The cumulative frequency of assigned patents is obtained by dividing the number of assigned patents accumulated in row 5 of table 2 by the total number of assigned patents accumulated in the last column of row 5 of table 2, and is listed in row 7 of table 2. Similarly, the cumulative frequency of the unassigned patents is obtained by dividing the cumulative number of unassigned patents by the total number of unassigned patents, and is listed in line 8 of table 2.
(4.5) calculating the difference d between the cumulative frequency of patents assigned and the cumulative frequency of patents not assigned in each cumulative patent group, d = | cumulative frequency of patents assigned — cumulative frequency of patents not assigned | each of which is listed in line 9 of table 2.

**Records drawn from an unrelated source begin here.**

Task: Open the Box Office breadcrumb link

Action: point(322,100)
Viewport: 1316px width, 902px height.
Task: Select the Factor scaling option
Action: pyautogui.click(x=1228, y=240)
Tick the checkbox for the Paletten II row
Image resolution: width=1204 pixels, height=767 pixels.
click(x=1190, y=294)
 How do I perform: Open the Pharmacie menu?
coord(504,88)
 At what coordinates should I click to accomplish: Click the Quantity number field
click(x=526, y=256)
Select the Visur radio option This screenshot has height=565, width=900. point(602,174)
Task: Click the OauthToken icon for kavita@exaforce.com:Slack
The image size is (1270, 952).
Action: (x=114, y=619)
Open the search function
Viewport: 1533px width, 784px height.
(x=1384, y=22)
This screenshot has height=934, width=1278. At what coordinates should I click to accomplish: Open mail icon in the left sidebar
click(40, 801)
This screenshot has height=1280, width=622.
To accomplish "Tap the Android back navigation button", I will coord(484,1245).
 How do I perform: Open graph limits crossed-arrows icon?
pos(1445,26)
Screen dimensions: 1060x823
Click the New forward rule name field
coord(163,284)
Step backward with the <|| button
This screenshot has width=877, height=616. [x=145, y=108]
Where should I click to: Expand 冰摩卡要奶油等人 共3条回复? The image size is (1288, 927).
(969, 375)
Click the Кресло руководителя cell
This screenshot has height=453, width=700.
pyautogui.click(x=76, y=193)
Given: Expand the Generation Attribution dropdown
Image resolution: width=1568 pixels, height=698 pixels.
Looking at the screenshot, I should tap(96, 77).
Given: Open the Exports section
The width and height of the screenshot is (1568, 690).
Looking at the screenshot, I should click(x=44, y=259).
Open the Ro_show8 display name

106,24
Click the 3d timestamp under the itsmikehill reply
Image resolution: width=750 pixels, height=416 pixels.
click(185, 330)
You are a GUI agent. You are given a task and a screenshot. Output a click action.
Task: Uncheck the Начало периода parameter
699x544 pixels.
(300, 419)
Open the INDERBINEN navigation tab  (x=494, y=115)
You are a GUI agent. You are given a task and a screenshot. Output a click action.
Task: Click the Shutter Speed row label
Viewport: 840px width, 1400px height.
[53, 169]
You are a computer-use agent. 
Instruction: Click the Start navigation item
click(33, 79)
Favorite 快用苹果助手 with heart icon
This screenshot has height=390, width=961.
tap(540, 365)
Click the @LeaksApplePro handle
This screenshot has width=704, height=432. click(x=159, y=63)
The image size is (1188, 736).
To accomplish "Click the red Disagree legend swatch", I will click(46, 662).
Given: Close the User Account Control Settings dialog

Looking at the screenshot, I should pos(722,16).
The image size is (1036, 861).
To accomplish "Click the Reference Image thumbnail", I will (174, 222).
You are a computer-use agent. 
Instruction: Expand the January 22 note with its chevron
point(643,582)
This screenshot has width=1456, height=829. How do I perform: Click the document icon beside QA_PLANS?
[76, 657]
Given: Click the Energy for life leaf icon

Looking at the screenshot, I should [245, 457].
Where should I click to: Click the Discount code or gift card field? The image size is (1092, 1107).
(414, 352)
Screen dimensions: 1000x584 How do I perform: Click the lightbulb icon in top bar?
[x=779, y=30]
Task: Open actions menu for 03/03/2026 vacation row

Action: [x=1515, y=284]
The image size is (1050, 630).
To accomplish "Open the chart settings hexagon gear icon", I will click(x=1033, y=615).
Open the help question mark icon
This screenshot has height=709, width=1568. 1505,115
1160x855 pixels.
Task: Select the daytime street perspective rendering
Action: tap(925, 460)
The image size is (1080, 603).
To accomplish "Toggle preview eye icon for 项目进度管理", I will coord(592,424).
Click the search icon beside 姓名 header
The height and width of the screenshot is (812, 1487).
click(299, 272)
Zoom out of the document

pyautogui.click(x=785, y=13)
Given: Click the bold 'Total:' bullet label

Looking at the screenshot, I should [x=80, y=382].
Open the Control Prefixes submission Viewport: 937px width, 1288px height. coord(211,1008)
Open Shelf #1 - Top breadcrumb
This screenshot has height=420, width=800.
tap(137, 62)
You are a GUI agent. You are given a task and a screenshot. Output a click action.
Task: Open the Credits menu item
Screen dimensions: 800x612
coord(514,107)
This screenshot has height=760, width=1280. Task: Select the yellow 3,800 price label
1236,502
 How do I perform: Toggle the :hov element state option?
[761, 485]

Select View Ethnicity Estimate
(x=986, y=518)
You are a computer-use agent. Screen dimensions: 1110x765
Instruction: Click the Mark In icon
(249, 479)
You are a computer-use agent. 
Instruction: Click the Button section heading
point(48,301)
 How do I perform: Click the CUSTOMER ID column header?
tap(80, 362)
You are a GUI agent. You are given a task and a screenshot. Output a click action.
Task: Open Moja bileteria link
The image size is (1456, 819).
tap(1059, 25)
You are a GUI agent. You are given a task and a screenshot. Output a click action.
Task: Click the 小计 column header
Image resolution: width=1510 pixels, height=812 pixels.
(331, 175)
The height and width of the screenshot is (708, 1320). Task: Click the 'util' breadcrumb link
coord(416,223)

And (4.6) determining the value of the K-S test statistic D of the single index.
The K-S test statistic D value is the maximum value of the difference D between the cumulative frequency of assigned patents and the cumulative frequency of assigned patents, i.e., D = max (D), and the obtained D value is listed in row 10 of table 2.
TABLE 2 calculation of the D value of the K-S test statistic
Figure BDA0004045100600000091
5. Deleting indexes reflecting repeated information, and performing first screening of indexes
And calculating a correlation coefficient between any two indexes in the same criterion layer, and deleting the index with a small D value in the index pair with the correlation coefficient more than 0.7, so that information redundancy of an index system is avoided, and the index with strong capacity of distinguishing and transferring by mistakenly deleting is also avoided. The calculation formula of the correlation coefficient between the index q and the index j is as follows:
Figure BDA0004045100600000101
wherein r isqjA correlation coefficient representing the qth index and the jth index; x is the number ofiqIs the q index value of the i patent;
Figure BDA0004045100600000105
represents the q index average; x is the number ofijIs the j index value of the ith patent; />
Figure BDA0004045100600000102
Is the average of the j-th index.
Through correlation analysis, 9 indexes such as 'number of cited patents in the country' and 'number of cited foreign patents' are deleted altogether, and the remaining 20 indexes are deleted in an index system with a patent publication time of more than 5 years.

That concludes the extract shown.